(Available data begins)

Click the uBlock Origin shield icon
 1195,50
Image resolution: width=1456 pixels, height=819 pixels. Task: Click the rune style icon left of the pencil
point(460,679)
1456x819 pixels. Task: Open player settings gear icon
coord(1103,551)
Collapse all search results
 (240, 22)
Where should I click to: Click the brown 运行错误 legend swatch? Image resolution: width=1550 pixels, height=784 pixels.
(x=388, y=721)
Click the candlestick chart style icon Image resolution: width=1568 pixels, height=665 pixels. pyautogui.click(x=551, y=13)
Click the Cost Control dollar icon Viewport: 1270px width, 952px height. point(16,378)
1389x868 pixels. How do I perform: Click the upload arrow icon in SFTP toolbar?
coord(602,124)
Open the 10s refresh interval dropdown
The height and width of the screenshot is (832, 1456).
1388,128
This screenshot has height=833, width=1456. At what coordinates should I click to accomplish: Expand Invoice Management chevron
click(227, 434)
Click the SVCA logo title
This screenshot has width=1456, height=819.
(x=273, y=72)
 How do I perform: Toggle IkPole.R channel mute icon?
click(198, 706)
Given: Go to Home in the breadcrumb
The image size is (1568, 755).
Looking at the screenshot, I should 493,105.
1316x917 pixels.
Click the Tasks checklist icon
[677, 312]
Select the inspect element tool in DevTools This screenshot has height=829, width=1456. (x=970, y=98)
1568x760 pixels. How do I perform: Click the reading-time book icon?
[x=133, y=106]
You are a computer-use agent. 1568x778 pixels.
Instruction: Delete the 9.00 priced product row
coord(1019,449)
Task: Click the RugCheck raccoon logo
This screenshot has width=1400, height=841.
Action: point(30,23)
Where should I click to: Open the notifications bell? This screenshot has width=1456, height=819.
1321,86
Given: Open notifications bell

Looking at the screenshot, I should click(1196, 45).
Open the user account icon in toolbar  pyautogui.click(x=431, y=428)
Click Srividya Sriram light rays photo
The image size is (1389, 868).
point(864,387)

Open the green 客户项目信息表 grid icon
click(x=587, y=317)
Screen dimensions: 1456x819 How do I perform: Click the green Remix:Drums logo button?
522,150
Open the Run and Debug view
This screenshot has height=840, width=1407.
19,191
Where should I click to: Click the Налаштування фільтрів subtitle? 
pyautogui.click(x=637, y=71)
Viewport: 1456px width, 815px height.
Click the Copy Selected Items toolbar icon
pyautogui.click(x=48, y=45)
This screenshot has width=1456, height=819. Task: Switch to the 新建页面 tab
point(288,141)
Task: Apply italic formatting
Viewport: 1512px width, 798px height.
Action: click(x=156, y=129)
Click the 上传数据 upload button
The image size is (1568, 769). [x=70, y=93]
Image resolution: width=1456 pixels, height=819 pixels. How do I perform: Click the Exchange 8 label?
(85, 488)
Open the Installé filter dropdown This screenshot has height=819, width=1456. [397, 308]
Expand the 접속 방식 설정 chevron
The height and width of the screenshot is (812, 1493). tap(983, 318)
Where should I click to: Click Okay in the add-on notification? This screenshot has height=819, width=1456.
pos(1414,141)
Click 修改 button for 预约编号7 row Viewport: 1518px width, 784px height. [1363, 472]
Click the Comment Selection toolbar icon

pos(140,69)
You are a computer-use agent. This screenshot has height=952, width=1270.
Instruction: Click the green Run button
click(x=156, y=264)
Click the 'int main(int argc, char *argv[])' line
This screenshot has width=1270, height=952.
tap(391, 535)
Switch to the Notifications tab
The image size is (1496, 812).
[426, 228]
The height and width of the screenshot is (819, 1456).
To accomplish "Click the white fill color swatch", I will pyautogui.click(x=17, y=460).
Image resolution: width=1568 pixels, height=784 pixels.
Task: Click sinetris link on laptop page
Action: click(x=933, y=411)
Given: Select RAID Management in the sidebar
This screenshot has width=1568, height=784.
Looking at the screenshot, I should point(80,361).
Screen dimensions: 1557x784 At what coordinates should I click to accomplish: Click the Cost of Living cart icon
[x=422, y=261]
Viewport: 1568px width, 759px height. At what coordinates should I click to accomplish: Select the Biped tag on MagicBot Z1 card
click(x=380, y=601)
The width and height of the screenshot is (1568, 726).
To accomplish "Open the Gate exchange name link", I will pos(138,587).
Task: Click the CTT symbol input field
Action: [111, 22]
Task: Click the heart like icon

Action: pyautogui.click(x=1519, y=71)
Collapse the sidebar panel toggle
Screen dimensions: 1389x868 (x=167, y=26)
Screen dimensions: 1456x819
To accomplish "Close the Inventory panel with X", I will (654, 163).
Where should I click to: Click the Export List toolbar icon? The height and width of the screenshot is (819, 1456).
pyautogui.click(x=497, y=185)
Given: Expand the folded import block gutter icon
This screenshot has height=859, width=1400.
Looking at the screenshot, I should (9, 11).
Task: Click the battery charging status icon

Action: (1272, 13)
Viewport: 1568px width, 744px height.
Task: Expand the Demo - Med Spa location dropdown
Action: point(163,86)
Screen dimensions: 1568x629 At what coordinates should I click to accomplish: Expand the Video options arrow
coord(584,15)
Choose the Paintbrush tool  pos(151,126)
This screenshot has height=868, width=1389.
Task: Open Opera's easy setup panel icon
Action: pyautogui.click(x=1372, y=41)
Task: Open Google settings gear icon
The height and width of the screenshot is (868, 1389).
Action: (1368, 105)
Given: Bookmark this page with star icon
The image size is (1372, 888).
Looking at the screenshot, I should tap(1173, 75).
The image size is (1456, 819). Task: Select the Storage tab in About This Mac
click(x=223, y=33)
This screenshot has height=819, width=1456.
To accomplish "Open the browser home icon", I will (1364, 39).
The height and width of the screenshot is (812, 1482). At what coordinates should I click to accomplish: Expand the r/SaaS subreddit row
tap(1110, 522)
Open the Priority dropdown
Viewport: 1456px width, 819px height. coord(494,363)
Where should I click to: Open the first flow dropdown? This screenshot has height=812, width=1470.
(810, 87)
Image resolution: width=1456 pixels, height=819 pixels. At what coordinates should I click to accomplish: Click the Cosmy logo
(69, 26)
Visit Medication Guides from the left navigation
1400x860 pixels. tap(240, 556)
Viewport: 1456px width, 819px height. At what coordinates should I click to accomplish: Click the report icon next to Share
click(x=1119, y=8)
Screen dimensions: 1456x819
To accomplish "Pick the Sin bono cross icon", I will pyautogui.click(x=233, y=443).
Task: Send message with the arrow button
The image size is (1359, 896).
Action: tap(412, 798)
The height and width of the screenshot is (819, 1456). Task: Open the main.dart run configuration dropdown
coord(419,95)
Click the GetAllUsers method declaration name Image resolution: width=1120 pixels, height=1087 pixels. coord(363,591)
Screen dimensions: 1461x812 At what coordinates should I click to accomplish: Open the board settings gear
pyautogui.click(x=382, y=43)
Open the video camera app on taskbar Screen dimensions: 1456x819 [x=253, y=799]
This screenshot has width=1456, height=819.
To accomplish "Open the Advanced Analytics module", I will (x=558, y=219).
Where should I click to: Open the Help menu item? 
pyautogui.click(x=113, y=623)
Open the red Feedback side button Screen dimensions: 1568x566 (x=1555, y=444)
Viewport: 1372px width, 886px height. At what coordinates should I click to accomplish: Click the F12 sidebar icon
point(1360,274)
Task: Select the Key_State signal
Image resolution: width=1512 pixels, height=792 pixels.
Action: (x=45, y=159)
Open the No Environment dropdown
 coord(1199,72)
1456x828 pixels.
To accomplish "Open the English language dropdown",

(Available data ends)

◆ **Brief**
Return only the number of lines in the data above that hold the word "computer".

◆ **Expected output**
2